UNISON Cumbria and North Lancashire Health branch secretary Liz Walsh said: “Our Interserve colleagues do the same jobs in the same hospital as NHS colleagues. It’s simply wrong that they are not being paid the same rates for working at night and over the weekend.

“Our cleaners, porters and caterers keep the hospital running- we couldn’t do our jobs without them. Interserve staff in other hospitals get proper unsocial hours payments, so why not in Carlisle? Local people want to know who is telling the truth about the missing funding and why this hasn’t been passed on to front-line hospital workers.”

Interserve bosses who have been accused of adding insult to injury in the row over pay.

Union officials believe that Interserve have responded to the strike ballot by trying to intimidate its staff out of taking strike action.

One hospital worker employed by Interserve said: “All we want is our money- that we're rightly due. A lot of us have worked here for a long time and now we're being threatened with dismissal.”

Another Interserve worker who did not want to be named due to fear of reprisals from the company said: “Today we received a letter from a regional manager saying he was disappointed that we are taking action during a pandemic. But we are disappointed with the company for failing to resolve this when they've had long enough. We don't want to have to go on strike, but we know we must.”

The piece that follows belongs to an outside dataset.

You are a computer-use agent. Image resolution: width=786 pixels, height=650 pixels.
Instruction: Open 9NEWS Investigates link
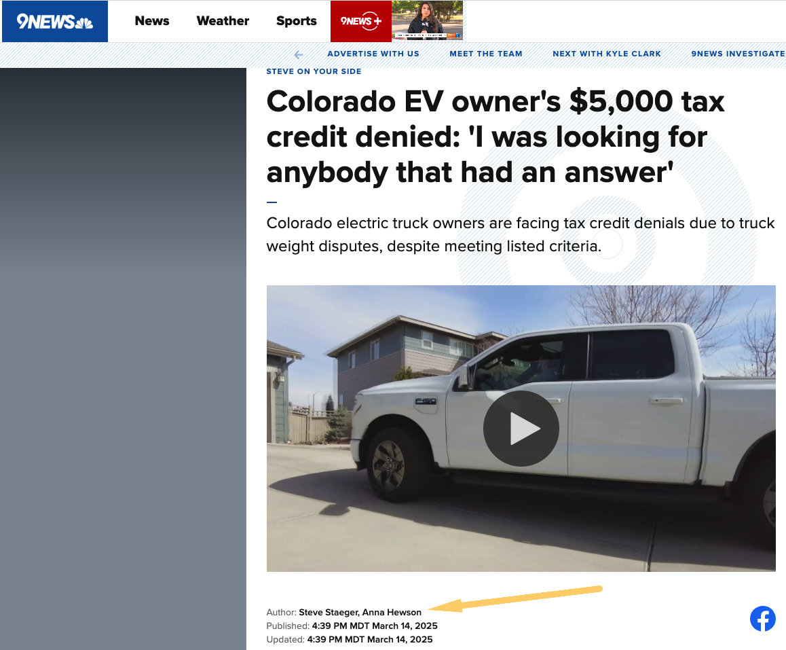738,54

UNISON North West Regional Organiser David Atkinson said: “Interserve bosses have now taken to criticising these front-line hospital workers for planning industrial action during a pandemic. This intimidation tactic belies the fact that Interserve has no concern for patients or staff in Carlisle.

“Interserve have had years to resolve this issue and have failed to do so. In addition, UNISON made Interserve aware some time ago about the potential for industrial action over this issue and yet the company has failed to enter into meaningful negotiations.

“To make matters worse, Interserve has not even contacted UNISON to request life and limb cover during the hospital workers’ proposed strike action. Instead, they are planning to bring in agency staff who may or may not have appropriate qualifications and DBS checks in place. If Interserve were genuinely concerned about patient and staff safety during the pandemic, they would work constructively with us to avoid industrial action.”